Uma história de amor e coragem. Como lidar, ao mesmo tempo, com a vida e a morte?

Aquela que seria a fase mais feliz da sua vida transformou-se num período agridoce, marcado por um misto desconcertante de esperança e medo. A administradora Luciane Carvalho, de 37 anos, decidiu aventurar-se, sozinha, na experiência da maternidade, mas teve de conjugá-la com os últimos instantes de vida do seu pai.

Já imaginou o turbilhão emocional de gerir a felicidade da vida e o desgosto da morte? Em declarações à Crescer, Luciane detalhou a sua experiência, sublinhando que sempre sonhou ser mãe. “Queria esperar pelo momento certo. Sempre tive a intenção de construir uma família, ter um parceiro, um marido… Sonhava com isso. E fui tentando alguns relacionamentos que não vingaram, por vários motivos”, realçou.

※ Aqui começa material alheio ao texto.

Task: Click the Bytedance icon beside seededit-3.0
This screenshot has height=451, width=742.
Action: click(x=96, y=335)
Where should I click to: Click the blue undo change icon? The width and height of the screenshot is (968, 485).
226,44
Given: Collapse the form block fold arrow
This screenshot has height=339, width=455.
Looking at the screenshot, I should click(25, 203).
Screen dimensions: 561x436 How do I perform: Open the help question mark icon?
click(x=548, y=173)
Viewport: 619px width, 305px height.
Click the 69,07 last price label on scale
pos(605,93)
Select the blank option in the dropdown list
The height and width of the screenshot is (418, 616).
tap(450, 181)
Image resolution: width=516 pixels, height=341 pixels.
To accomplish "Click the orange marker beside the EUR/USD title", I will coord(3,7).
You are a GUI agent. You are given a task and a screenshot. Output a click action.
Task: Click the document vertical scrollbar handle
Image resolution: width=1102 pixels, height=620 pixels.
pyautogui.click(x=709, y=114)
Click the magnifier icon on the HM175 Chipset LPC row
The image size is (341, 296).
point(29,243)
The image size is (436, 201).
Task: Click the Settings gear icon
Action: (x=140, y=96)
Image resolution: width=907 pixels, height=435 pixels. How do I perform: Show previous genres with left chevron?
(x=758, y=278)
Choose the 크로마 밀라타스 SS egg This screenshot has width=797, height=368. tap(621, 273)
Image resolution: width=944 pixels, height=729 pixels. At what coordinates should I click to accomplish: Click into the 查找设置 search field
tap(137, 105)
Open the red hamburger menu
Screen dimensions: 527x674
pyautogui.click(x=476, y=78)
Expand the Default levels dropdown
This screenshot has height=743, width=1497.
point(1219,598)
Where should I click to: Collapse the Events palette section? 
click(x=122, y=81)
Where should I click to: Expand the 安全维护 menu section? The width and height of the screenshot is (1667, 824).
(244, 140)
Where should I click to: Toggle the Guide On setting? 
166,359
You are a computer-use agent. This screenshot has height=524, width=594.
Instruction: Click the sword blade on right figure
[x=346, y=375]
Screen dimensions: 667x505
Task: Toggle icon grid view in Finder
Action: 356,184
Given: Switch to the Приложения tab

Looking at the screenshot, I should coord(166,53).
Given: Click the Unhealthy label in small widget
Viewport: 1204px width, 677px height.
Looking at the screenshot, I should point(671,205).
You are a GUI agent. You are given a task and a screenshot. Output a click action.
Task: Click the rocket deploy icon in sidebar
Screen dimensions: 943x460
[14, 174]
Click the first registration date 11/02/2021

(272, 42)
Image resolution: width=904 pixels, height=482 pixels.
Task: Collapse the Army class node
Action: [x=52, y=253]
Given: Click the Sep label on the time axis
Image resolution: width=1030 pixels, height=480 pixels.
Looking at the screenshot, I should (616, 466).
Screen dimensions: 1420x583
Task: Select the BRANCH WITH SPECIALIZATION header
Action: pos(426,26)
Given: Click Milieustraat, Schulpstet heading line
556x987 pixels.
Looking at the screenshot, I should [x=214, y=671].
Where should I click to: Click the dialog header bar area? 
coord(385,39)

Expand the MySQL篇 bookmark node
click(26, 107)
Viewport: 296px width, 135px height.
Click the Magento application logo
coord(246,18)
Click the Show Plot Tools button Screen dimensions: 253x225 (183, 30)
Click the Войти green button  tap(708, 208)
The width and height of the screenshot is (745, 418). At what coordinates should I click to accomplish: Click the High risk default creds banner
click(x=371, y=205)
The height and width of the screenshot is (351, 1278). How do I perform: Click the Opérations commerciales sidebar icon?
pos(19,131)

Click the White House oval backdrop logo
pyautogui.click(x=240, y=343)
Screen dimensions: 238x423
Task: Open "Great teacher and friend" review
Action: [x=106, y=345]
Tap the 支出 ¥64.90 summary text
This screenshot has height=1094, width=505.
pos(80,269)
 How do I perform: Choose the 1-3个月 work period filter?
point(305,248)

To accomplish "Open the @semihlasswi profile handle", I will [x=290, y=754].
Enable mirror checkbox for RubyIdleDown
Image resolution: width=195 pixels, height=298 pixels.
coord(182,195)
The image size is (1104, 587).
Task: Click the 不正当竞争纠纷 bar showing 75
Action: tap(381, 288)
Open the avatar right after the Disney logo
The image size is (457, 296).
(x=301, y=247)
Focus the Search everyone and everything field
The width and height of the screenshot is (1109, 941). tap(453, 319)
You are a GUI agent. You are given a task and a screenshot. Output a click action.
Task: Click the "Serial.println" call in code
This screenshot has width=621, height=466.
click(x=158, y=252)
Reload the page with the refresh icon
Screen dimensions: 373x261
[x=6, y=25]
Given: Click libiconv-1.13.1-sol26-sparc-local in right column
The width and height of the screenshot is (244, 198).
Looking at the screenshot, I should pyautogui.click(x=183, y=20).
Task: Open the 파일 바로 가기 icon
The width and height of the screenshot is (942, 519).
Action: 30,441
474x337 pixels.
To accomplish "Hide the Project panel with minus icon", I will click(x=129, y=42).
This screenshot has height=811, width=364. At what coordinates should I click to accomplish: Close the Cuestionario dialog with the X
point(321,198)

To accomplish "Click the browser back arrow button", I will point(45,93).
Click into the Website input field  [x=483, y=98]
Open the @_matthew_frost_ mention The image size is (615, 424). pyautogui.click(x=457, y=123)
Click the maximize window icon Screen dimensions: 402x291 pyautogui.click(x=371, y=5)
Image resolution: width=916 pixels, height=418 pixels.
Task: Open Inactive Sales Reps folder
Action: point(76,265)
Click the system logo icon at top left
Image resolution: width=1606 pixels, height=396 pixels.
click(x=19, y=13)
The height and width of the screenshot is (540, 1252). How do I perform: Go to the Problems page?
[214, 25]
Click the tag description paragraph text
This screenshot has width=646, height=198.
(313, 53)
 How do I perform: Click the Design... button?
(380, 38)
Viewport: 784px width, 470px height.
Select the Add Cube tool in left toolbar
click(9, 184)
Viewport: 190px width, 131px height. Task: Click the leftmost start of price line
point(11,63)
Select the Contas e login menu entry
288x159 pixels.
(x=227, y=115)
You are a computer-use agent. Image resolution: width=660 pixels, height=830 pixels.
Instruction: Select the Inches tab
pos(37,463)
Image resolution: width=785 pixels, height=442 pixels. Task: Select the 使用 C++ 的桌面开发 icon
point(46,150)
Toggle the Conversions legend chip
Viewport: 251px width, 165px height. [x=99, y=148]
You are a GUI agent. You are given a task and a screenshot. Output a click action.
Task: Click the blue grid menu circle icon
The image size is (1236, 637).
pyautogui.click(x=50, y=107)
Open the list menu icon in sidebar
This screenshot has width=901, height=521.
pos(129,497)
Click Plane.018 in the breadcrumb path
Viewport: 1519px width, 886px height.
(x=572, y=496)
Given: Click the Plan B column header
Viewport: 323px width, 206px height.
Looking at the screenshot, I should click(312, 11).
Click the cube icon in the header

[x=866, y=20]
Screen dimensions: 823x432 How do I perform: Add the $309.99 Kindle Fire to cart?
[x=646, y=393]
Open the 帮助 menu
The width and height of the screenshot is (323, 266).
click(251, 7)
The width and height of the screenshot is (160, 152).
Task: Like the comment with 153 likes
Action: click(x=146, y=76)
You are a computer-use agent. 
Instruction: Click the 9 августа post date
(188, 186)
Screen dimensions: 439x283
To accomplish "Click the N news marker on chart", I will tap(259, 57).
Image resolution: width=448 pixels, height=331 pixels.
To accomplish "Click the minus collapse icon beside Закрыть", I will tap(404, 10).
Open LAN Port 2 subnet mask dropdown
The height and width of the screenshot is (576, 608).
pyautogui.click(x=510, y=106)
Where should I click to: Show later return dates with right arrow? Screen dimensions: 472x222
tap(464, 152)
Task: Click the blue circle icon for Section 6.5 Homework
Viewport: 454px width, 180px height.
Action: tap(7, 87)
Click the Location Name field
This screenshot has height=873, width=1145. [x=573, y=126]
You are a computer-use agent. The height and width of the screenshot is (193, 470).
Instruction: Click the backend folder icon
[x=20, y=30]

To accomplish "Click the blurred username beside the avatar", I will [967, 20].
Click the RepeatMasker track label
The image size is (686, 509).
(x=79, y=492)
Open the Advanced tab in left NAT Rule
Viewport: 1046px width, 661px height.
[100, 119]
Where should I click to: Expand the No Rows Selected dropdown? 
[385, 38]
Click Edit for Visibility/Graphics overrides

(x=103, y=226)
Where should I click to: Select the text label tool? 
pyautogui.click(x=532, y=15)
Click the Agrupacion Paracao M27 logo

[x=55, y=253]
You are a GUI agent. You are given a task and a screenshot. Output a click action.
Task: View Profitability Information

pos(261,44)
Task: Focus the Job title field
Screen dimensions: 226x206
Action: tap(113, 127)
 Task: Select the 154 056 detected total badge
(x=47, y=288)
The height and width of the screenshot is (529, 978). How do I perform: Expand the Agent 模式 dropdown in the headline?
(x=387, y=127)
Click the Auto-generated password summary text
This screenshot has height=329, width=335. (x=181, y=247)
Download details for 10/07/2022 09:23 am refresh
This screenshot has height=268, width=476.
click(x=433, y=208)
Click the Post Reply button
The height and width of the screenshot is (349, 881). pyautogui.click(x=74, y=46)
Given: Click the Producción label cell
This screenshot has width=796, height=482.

No entanto, quando o pai foi diagnosticado com mielodisplasia (uma disfunção na produção das células sanguíneas), decidiu avançar. O desejo de incluir o progenitor na sua gestação falou mais alto e a administrativa partiu para a inseminação artificial (com esperma comprado num banco destinado ao efeito).

A gravidez vingou. E a primeira grande surpresa não tardaria a chegar: na primeira ecografia, o médico confirmou-lhe que o bebé estava ótimo… mas que tinha companhia, mais dois manos. “Comecei a chorar na hora. Lembro que meu irmão me consolou e me perguntou porque estava triste se tinha realizado o meu sonho de ter filhos”, recordou. Cerca de 15 dias depois, nova atualização: não eram três bebés, mas quatro.